Provided data:
════════════════════
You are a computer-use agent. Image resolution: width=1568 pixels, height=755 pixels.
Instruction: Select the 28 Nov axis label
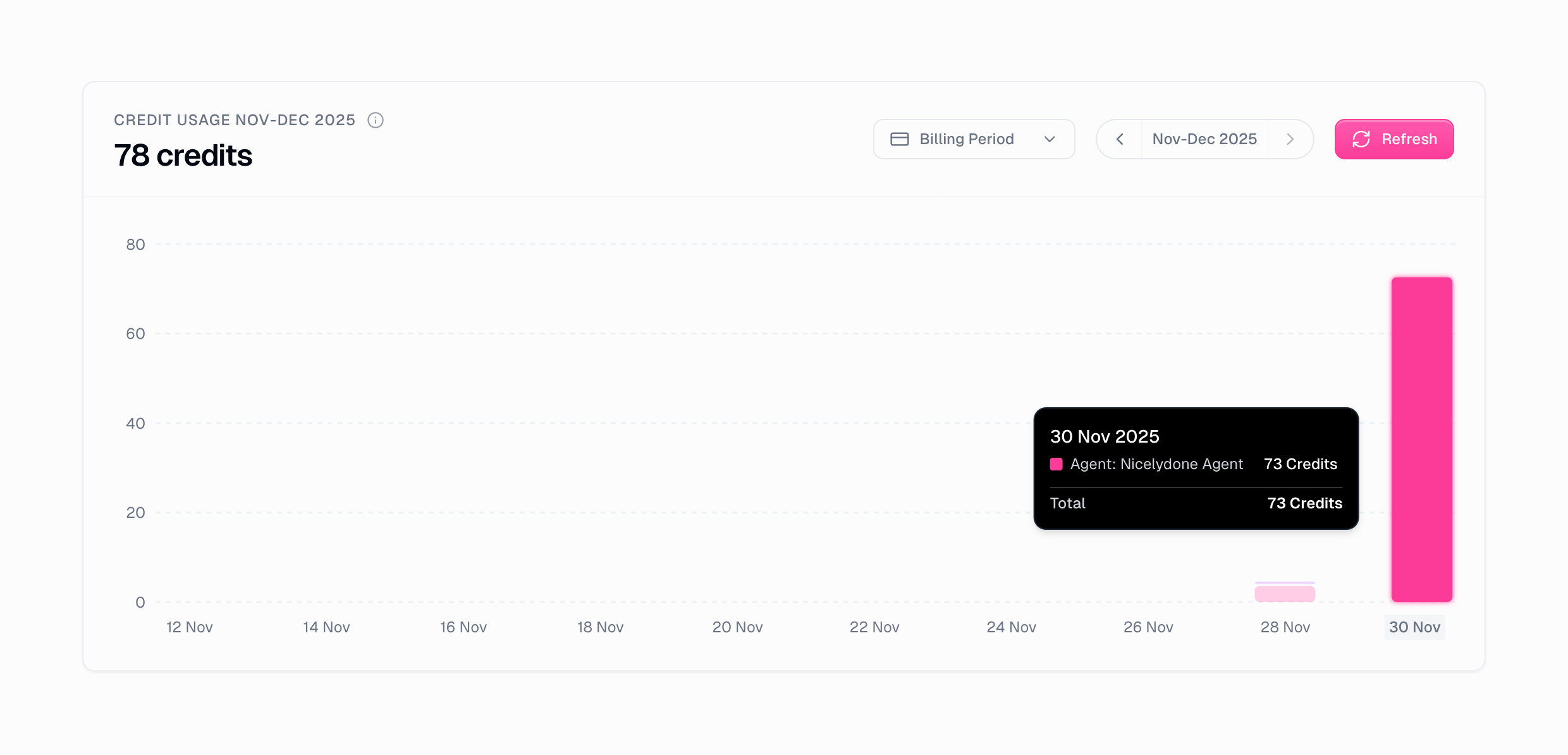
════════════════════
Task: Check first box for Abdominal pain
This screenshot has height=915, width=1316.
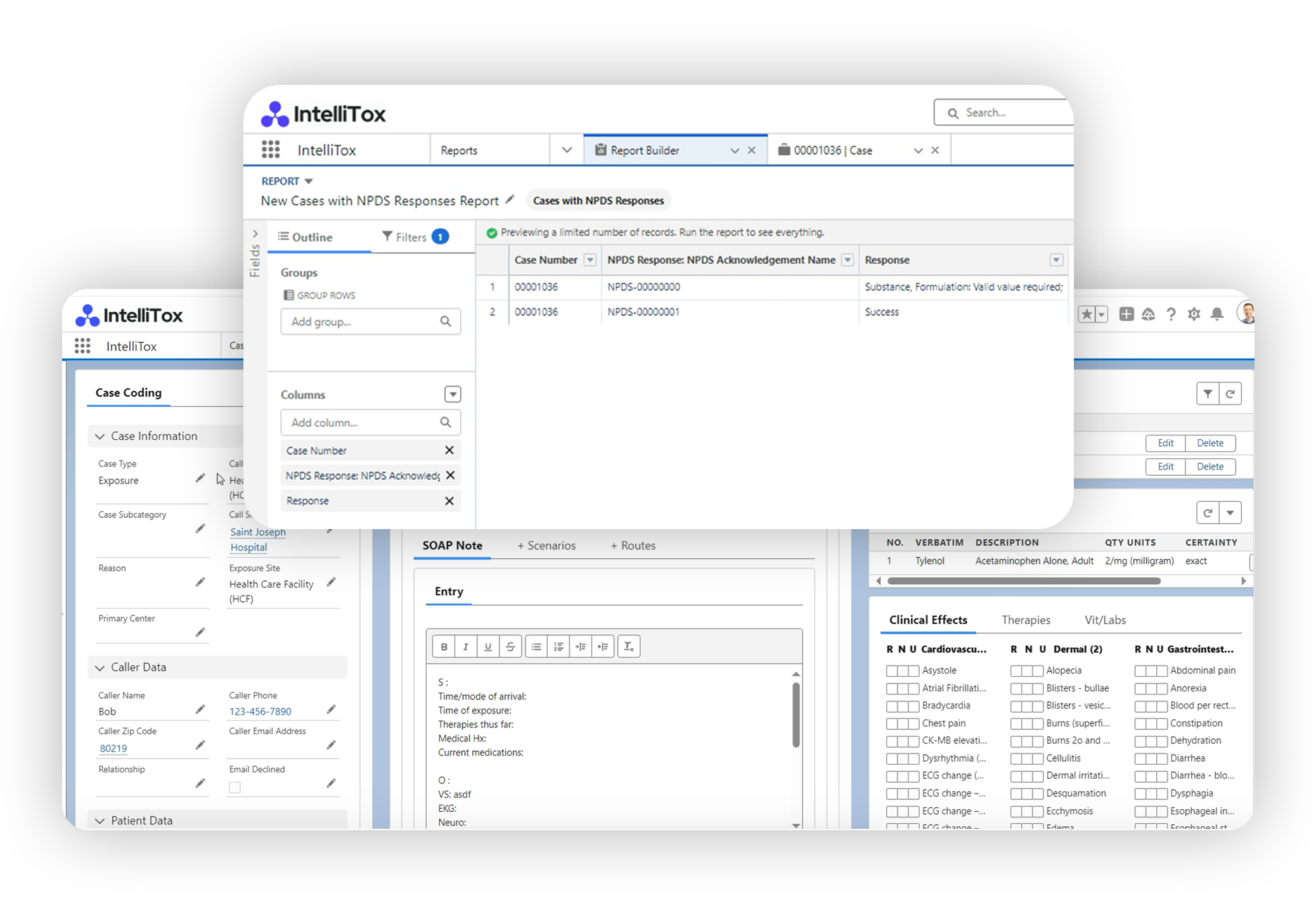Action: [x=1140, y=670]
════════════════════
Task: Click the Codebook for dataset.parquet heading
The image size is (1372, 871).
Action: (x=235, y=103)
════════════════════
Aim of the exercise:
In the records above, the line with "You are a computer-use" marks the start and the line with "Instruction: Select the 28 Nov axis label" marks the end; copy that stretch exactly, both lines included, and nothing else.

Solution for this exercise:
You are a computer-use agent. Image resolution: width=1568 pixels, height=755 pixels.
Instruction: Select the 28 Nov axis label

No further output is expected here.